[Stored data]
================================
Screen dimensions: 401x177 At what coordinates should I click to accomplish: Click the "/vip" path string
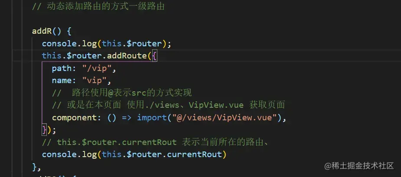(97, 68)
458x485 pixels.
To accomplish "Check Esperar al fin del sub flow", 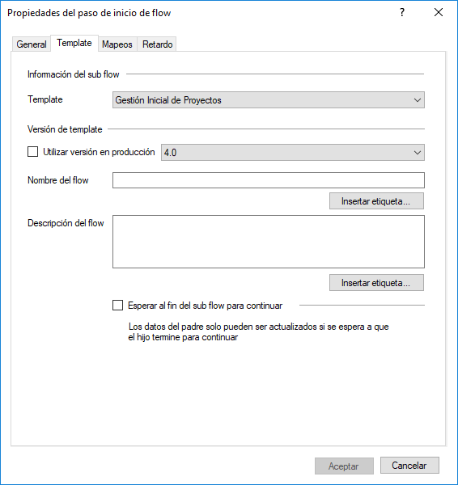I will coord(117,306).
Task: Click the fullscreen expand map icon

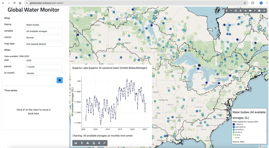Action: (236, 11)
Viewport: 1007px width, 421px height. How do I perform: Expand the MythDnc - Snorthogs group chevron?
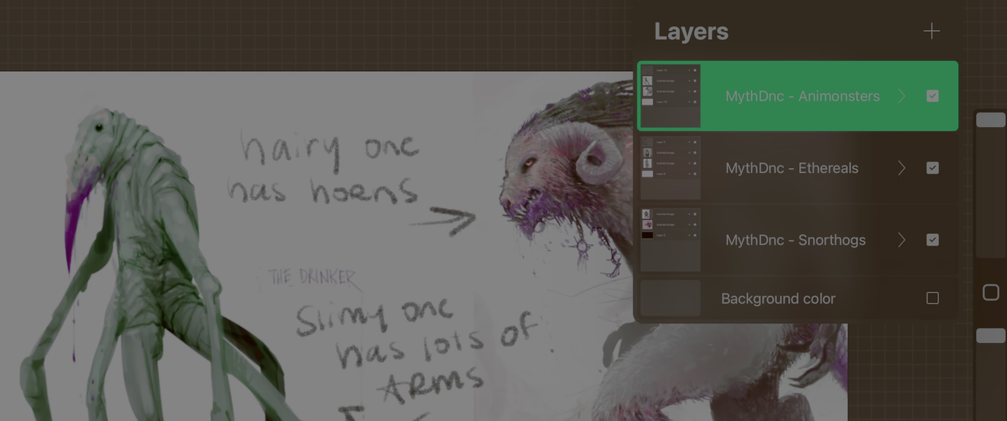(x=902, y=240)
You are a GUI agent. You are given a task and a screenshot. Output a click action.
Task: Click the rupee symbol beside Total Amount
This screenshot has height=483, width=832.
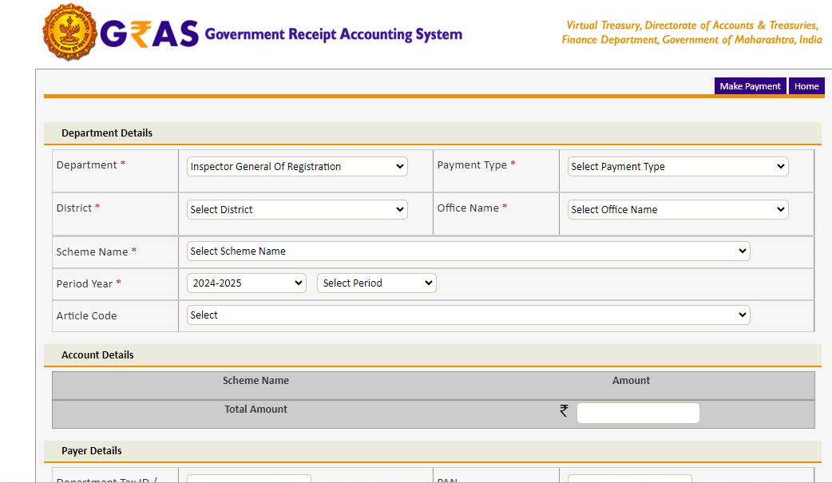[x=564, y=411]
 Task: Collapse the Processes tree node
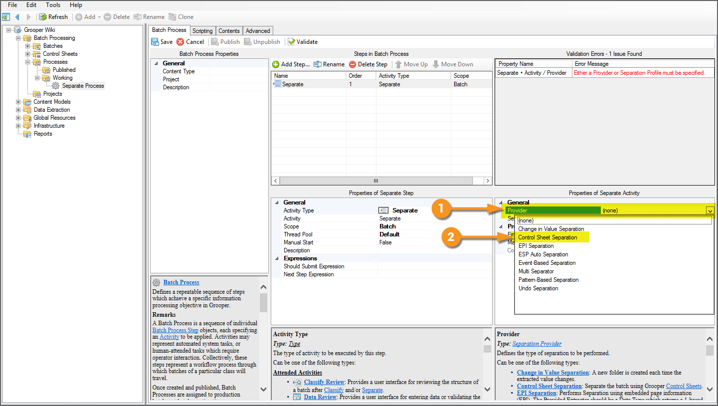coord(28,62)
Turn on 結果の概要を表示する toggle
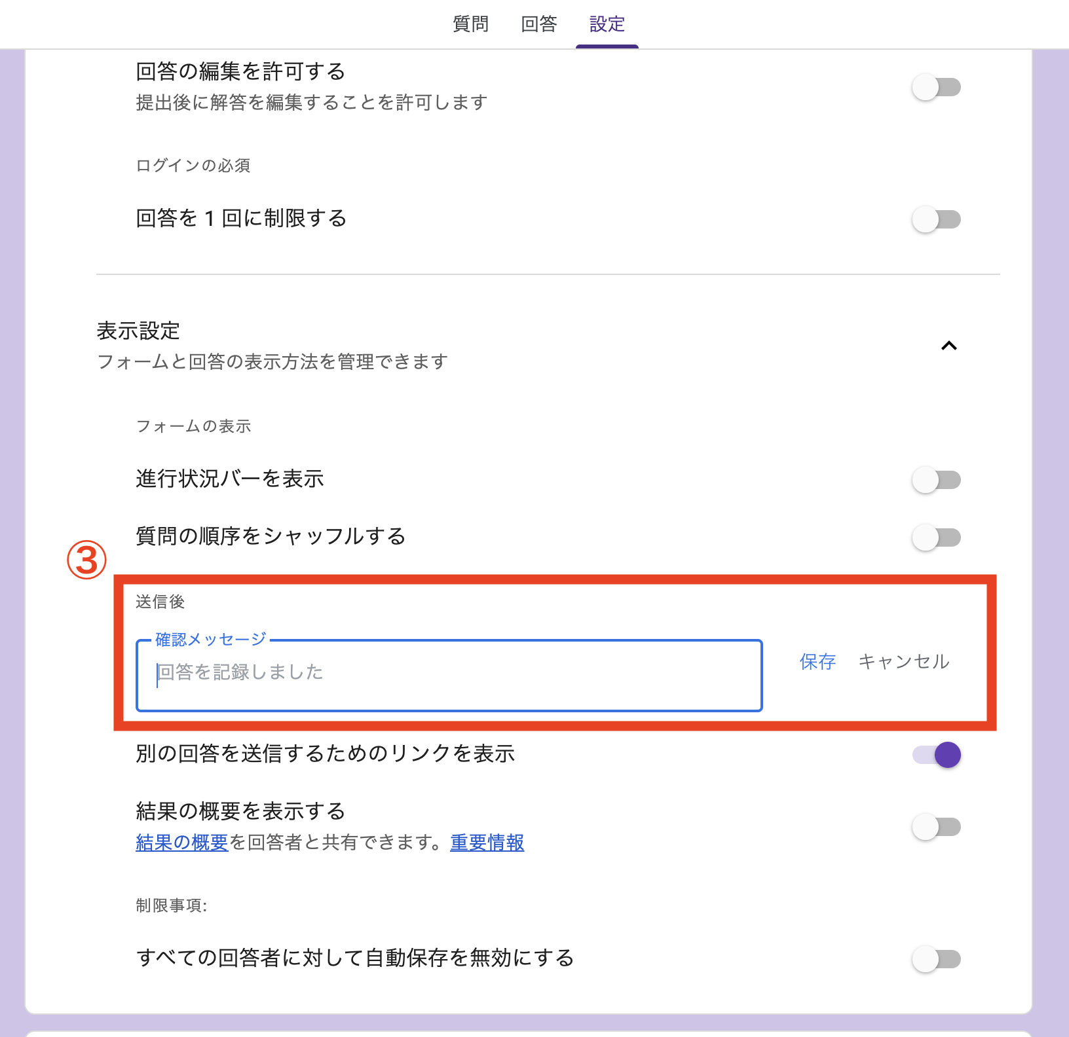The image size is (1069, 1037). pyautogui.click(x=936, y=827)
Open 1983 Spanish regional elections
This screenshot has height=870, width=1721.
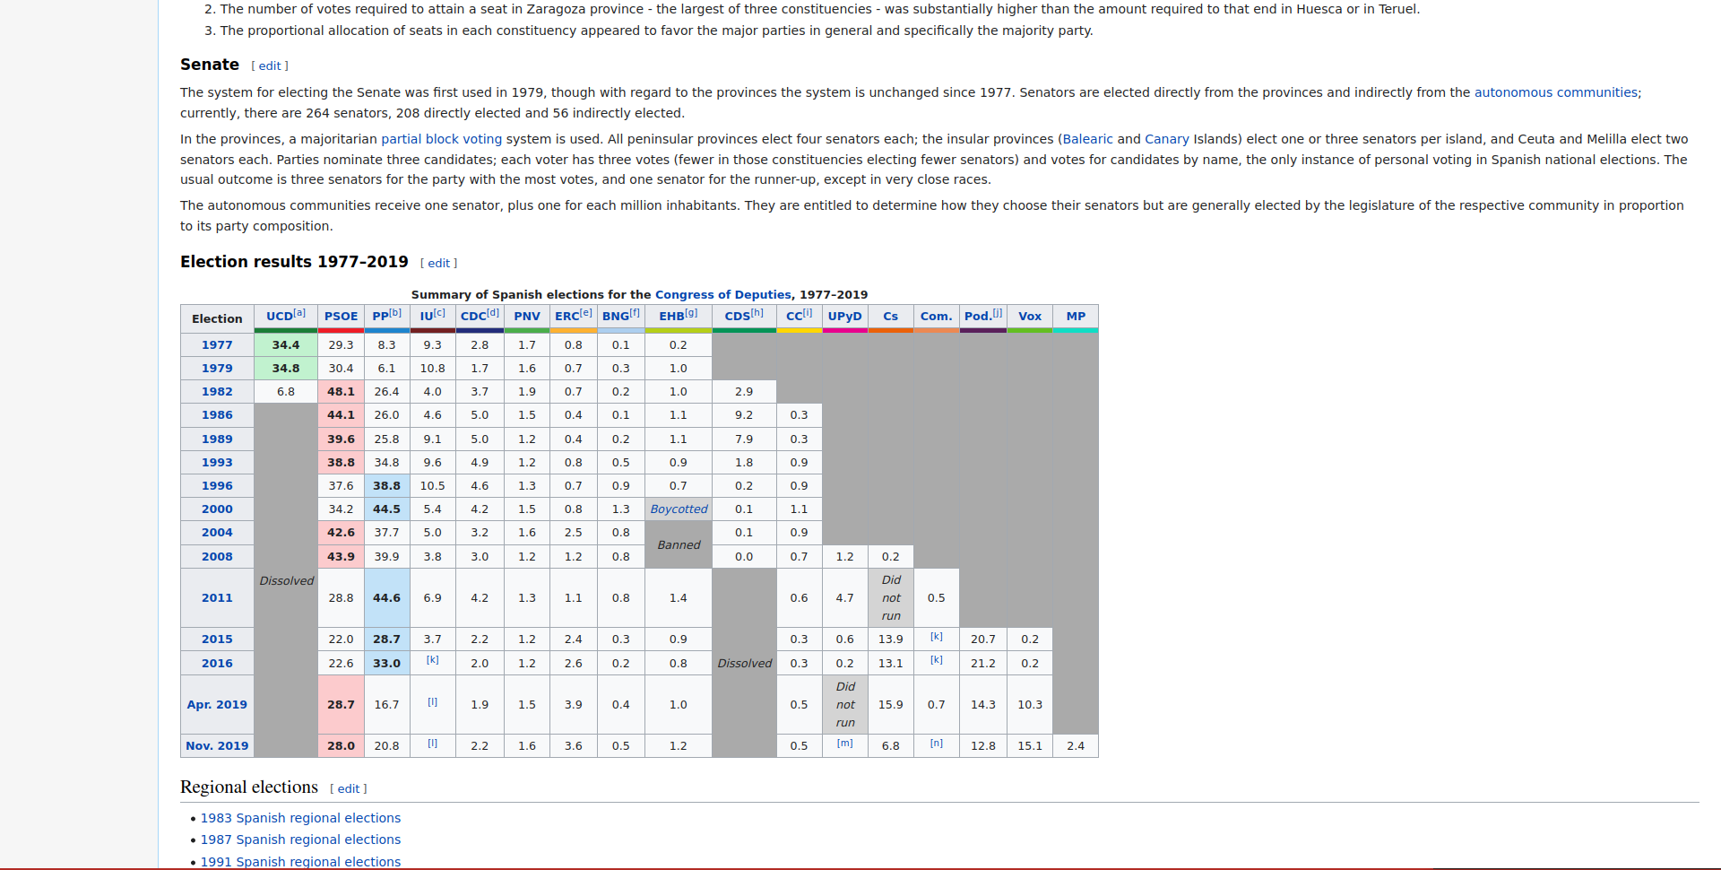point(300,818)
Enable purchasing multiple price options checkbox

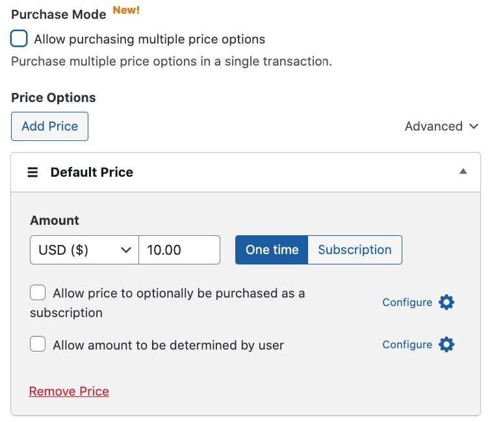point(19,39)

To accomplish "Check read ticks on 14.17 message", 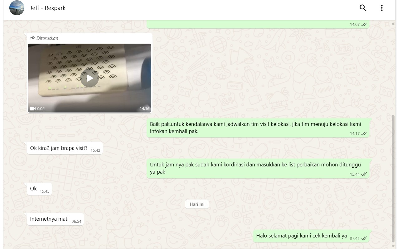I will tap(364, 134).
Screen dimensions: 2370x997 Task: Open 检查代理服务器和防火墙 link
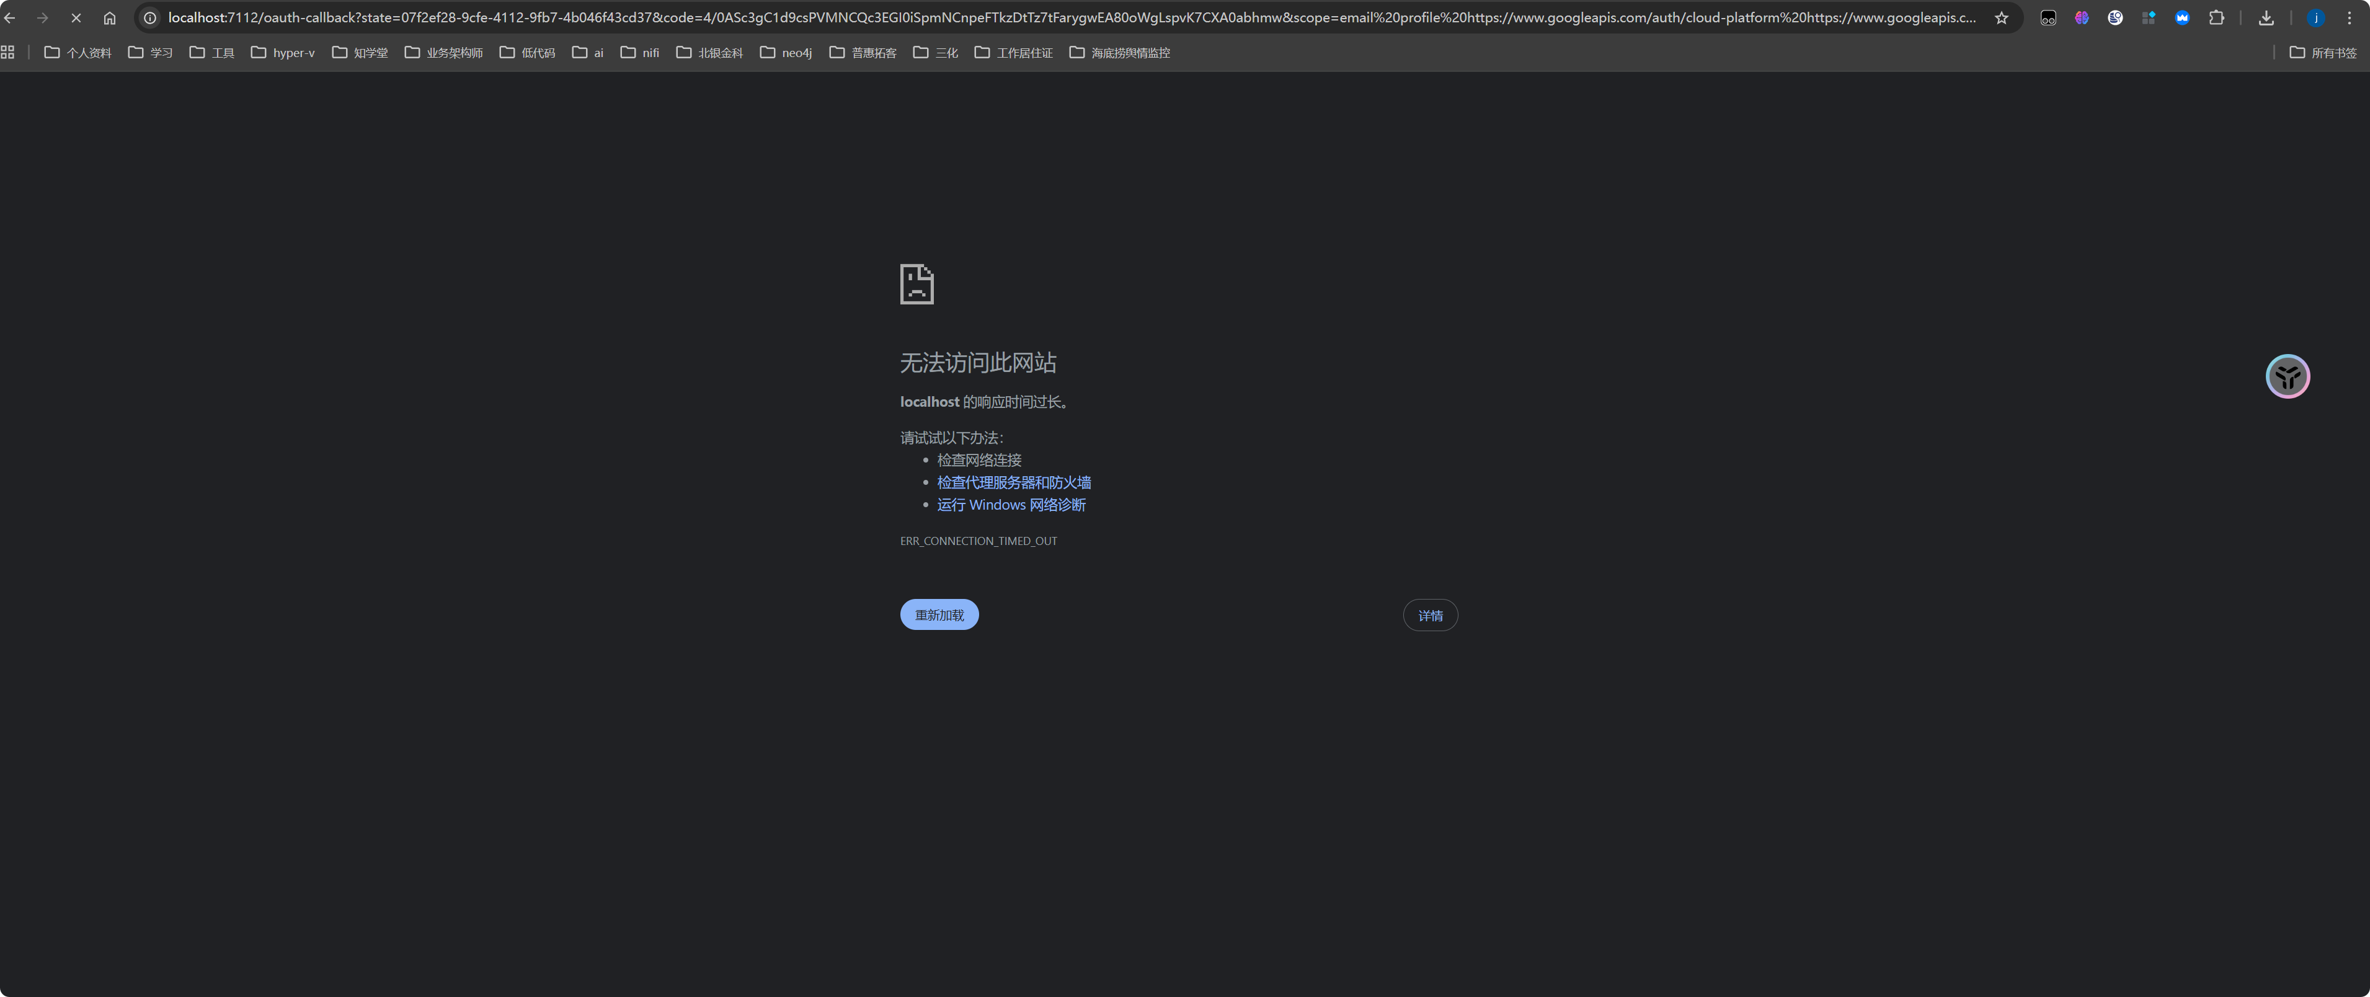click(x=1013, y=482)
================================
[Your task]
Can you lay out the data as a Markdown table with the columns Row and Line, starting at the line that contains "You are a GUI" and ending at the line that contains "coord(28,62)", skipping blank lines and leaving the pictures out?

[Exercise response]
| Row | Line |
|---|---|
| 1 | You are a GUI agent. You are given a task and a screenshot. Output a click action. |
| 2 | Task: Click the rupee symbol beside Total Amount |
| 3 | This screenshot has height=483, width=832. |
| 4 | [x=564, y=411] |
| 5 |  Task: Collapse the Processes tree node |
| 6 | coord(28,62) |